Pablo dunque è l'uomo, un uomo, che cade. Dapprima, che teme di cadere, poi che scopre di cadere (forse di essere in caduta da sempre), poi che sa di cadere, e infine diventa esso stesso caduta.

  La macchina narrativa di Dal Masetto mette in atto qualcosa di basilare, e complesso: ci mostra il meccanismo stesso del terrore che si fa materiale poco alla volta che prende atto di sé stesso, un insieme di cadute che si specchiano l'una con l'altra e formano un maelstrom nel quale Pablo, e tutti noi (perché il protagonista è Pablo, ma siamo tutti noi, potenziali prede di fronte al cacciatore), veniamo inghiottiti. Anzi, ci autofagocitiamo. La paranoia è il passo di danza che accompagna la caduta, lo sprofondo, lo sfaldamento delle basi del reale. La paranoia è il ritmo che scandisce i pensieri, le singole frasi del racconto, ne determina il ritmo, è il demiurgo che scolpisce la realtà e le dà forma di terrore strisciante. E quando la realtà perde consistenza resta a fissarci negli occhi ciò che dietro il reale si nasconde: l'abisso. L'atavico abisso che ci accompagna da sempre. La paura di essere prede quando si ha la certezza di non essere cacciatori. Dal Masetto, avendo descritto la paura sotto la dittatura argentina, ha raccontato la paura universale che possiede ogni uomo sotto ogni dittatura in qualsiasi parte del mondo in qualsiasi tempo.    

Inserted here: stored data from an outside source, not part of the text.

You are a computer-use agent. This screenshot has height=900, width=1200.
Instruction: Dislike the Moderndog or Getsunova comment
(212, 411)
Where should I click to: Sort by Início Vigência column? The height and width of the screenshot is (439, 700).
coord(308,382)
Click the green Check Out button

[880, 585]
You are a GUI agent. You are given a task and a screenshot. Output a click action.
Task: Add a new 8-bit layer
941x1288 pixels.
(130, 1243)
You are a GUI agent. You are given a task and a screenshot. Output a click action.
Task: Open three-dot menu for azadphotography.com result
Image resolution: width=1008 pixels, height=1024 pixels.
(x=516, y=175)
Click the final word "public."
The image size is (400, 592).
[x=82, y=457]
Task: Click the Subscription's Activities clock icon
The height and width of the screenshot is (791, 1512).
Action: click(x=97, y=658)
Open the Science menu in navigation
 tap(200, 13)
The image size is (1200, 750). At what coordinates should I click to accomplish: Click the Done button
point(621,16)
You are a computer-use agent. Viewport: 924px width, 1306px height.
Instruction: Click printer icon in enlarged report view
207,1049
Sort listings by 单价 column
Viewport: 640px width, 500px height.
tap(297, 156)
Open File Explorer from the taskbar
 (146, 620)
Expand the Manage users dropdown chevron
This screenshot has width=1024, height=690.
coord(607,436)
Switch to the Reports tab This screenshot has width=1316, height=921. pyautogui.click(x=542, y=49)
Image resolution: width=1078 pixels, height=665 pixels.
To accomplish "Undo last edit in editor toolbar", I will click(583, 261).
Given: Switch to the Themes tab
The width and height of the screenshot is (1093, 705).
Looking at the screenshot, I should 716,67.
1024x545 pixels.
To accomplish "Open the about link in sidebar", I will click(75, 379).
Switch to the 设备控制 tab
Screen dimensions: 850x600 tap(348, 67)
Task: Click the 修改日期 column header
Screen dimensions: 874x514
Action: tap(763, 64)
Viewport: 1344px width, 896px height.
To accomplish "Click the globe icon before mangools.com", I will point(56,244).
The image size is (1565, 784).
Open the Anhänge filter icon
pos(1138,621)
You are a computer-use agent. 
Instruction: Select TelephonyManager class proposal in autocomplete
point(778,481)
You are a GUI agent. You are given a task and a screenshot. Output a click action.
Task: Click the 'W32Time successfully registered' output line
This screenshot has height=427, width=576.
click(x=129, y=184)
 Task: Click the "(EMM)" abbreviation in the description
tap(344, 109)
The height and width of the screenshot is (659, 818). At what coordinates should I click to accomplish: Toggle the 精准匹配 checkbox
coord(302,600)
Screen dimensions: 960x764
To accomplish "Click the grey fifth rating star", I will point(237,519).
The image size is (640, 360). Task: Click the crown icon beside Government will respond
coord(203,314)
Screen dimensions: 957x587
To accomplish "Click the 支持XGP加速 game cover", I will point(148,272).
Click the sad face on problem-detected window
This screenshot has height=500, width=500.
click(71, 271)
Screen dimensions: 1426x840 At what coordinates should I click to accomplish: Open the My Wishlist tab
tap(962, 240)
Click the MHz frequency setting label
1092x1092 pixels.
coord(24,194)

Antonio Dal Masetto. Nacque a Intra (Verbania) nel 1938 da genitori contadini. La sua famiglia emigrò in Argentina nel 1950 e si stabilì nella città di Salto. Qui imparò lo spagnolo leggendo libri della biblioteca del paese. Uno dei temi principali delle sue opere è quello dell'immigrazione, come in Oscuramente fuerte es la vida o La tierra incomparable (premio Biblioteca del Sur 1994). Da giovane lavorò come imbianchino, gelataio, impiegato pubblico, venditore ambulante, e giornalista. Il suo primo libro di racconti, Lacre, venne menzionato dal Premio Casa de las Americas. In italia sono stati tradotti E' sempre difficile tornare a casa (Einaudi 2004), El bosque (Le lettere 2004) e Il sacrificio di Giuseppe (La nuova Frontiera, 2009).
Fino alla morte, avvenuta il 2 novembre 2015 all'età di 77 anni, ha collaborato con la rivista Página/12 di Buenos Aires.